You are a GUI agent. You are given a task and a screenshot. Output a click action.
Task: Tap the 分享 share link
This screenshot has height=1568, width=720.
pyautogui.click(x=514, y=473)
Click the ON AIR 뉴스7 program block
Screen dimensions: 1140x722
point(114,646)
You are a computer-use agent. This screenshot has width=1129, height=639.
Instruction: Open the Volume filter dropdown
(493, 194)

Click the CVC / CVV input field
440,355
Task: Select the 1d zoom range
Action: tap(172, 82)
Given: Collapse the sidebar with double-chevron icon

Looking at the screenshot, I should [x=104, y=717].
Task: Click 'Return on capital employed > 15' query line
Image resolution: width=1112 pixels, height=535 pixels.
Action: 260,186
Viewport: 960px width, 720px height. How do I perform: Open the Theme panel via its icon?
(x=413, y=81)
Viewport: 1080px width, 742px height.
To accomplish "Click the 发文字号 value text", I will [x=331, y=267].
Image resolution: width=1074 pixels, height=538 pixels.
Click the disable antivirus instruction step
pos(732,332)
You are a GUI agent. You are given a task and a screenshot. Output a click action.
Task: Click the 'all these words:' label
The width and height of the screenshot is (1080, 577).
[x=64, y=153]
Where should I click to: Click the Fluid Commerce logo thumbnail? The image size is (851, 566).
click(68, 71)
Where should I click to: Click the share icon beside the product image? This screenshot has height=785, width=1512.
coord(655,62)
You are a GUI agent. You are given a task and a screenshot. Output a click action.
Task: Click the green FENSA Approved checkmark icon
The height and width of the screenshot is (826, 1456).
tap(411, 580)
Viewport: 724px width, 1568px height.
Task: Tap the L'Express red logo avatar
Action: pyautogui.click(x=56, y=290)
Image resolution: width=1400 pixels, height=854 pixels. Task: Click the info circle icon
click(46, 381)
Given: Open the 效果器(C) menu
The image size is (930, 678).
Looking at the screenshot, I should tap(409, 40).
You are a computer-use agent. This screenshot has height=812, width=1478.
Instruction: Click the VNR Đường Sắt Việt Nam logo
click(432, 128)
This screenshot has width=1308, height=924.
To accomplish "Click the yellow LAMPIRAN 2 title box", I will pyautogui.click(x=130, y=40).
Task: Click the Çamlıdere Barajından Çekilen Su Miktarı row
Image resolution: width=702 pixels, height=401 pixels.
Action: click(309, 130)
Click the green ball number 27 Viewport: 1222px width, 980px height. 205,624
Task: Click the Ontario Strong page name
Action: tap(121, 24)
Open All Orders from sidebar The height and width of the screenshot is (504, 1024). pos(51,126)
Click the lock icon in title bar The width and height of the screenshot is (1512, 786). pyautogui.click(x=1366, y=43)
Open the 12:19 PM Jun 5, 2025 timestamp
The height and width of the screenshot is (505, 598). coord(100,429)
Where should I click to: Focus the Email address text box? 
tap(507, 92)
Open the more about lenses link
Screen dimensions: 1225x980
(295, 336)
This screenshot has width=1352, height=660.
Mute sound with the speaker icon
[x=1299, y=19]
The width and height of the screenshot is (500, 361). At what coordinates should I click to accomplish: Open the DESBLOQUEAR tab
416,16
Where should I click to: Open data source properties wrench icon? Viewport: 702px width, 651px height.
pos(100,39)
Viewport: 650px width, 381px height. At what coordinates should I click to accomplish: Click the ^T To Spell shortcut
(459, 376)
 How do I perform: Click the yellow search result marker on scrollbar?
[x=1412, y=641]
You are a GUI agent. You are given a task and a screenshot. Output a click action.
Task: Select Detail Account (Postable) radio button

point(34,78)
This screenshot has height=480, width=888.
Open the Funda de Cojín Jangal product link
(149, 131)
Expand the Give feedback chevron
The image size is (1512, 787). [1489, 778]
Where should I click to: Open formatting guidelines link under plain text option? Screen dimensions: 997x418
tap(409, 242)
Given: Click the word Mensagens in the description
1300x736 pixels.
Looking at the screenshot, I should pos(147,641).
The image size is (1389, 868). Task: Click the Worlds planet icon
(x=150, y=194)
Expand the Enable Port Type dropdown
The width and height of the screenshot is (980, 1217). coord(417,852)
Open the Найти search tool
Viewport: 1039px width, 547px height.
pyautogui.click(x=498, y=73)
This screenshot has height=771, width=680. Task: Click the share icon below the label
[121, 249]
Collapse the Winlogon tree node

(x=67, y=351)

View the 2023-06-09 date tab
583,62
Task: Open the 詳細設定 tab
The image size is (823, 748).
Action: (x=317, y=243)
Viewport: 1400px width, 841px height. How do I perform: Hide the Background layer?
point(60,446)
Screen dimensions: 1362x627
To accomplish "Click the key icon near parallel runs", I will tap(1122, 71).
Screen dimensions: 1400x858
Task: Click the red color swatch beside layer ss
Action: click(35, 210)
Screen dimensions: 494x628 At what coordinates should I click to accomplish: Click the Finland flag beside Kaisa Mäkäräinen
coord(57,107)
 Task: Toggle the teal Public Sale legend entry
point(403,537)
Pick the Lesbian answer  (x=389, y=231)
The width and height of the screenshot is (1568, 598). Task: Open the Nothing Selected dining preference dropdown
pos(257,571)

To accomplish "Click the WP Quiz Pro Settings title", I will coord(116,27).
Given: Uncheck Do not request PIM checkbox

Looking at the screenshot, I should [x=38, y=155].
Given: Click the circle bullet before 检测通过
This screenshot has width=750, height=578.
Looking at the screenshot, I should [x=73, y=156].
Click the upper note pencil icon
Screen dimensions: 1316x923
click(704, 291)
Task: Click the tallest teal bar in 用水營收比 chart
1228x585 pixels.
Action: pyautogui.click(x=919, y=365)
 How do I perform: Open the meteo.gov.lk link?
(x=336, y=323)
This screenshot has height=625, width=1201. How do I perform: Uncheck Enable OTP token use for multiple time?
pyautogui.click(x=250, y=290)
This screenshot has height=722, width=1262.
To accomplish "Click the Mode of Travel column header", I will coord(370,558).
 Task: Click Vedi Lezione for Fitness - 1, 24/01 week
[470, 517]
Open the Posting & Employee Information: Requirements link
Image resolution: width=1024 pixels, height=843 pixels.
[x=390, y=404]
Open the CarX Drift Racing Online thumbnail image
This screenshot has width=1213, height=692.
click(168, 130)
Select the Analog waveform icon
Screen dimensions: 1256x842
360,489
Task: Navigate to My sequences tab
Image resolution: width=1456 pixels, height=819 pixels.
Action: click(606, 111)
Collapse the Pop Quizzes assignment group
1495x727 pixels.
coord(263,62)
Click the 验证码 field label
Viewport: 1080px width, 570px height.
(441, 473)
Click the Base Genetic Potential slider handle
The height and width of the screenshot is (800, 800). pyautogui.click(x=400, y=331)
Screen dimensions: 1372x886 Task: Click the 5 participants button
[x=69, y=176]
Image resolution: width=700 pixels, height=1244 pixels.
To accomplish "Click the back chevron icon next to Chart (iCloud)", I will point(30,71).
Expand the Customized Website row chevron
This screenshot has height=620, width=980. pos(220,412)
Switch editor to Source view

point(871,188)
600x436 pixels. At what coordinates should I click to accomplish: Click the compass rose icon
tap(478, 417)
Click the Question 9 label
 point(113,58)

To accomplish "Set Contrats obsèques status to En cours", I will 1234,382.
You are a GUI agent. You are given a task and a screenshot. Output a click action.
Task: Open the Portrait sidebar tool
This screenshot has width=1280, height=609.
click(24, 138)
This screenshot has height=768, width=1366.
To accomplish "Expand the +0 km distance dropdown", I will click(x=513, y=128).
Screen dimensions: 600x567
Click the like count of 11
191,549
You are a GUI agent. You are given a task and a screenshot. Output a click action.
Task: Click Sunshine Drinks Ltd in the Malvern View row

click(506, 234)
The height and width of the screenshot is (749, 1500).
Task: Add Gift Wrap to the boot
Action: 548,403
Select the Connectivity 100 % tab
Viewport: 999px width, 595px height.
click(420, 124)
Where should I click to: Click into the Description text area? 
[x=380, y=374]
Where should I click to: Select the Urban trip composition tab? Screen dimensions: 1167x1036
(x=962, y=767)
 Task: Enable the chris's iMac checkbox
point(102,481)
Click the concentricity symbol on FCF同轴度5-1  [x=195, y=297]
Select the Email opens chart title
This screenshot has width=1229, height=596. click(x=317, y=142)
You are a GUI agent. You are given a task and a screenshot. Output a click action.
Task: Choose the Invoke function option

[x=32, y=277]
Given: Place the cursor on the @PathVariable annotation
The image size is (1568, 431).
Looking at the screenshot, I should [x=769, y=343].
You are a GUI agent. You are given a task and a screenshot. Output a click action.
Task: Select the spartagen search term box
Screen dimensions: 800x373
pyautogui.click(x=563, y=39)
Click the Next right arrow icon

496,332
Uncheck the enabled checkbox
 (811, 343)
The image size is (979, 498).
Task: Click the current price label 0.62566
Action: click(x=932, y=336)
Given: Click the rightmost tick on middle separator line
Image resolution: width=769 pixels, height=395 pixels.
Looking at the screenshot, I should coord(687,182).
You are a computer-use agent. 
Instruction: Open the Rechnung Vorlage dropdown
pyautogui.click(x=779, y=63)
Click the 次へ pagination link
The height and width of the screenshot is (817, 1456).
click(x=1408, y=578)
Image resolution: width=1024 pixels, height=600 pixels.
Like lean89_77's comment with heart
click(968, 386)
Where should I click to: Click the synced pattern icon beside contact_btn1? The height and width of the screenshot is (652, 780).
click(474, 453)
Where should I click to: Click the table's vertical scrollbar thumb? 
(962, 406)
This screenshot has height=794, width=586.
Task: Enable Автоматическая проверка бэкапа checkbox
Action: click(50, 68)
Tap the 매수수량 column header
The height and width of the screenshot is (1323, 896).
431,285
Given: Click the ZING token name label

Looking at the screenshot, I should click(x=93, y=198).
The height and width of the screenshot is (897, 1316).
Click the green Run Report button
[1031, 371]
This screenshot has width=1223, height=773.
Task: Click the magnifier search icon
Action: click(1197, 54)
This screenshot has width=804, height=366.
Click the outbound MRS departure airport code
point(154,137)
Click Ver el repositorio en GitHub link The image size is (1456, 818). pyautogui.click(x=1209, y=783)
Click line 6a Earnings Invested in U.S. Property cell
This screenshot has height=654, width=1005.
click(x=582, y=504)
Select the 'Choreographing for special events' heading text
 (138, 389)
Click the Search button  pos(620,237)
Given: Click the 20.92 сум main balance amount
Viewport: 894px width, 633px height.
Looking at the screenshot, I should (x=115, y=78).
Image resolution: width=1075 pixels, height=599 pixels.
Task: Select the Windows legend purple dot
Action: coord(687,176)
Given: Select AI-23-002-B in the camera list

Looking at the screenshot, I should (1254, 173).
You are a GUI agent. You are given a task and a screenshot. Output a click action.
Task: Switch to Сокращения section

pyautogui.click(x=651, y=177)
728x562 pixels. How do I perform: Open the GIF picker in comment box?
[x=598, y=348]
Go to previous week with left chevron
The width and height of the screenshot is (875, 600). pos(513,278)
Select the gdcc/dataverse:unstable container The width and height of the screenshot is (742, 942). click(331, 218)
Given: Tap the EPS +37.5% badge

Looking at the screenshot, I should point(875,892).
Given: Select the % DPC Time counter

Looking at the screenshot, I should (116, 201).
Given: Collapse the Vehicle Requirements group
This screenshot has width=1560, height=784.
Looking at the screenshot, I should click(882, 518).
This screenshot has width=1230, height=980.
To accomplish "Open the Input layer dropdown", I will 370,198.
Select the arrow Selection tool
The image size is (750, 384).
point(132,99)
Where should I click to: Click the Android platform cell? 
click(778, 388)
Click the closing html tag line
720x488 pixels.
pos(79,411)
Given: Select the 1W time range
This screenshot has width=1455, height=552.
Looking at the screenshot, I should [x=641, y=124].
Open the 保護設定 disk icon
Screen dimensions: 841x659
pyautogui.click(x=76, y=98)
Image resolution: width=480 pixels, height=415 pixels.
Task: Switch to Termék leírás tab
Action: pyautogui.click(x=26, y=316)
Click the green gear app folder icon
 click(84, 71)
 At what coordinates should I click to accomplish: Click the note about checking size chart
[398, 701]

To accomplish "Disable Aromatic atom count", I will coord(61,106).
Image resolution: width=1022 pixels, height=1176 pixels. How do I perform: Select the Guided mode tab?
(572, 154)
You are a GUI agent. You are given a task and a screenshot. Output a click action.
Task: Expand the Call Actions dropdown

Your assignment »
In the listing above, transcribe exactly everything from the line containing "This screenshot has width=1352, height=660." down to the line containing "This screenshot has height=480, width=888.", including both and nothing more.

Written response »
This screenshot has width=1352, height=660.
Mute sound with the speaker icon
[x=1299, y=19]
The width and height of the screenshot is (500, 361). At what coordinates should I click to accomplish: Open the DESBLOQUEAR tab
416,16
Where should I click to: Open data source properties wrench icon? Viewport: 702px width, 651px height.
pos(100,39)
Viewport: 650px width, 381px height. At what coordinates should I click to accomplish: Click the ^T To Spell shortcut
(459, 376)
 How do I perform: Click the yellow search result marker on scrollbar?
[x=1412, y=641]
You are a GUI agent. You are given a task and a screenshot. Output a click action.
Task: Select Detail Account (Postable) radio button

point(34,78)
This screenshot has height=480, width=888.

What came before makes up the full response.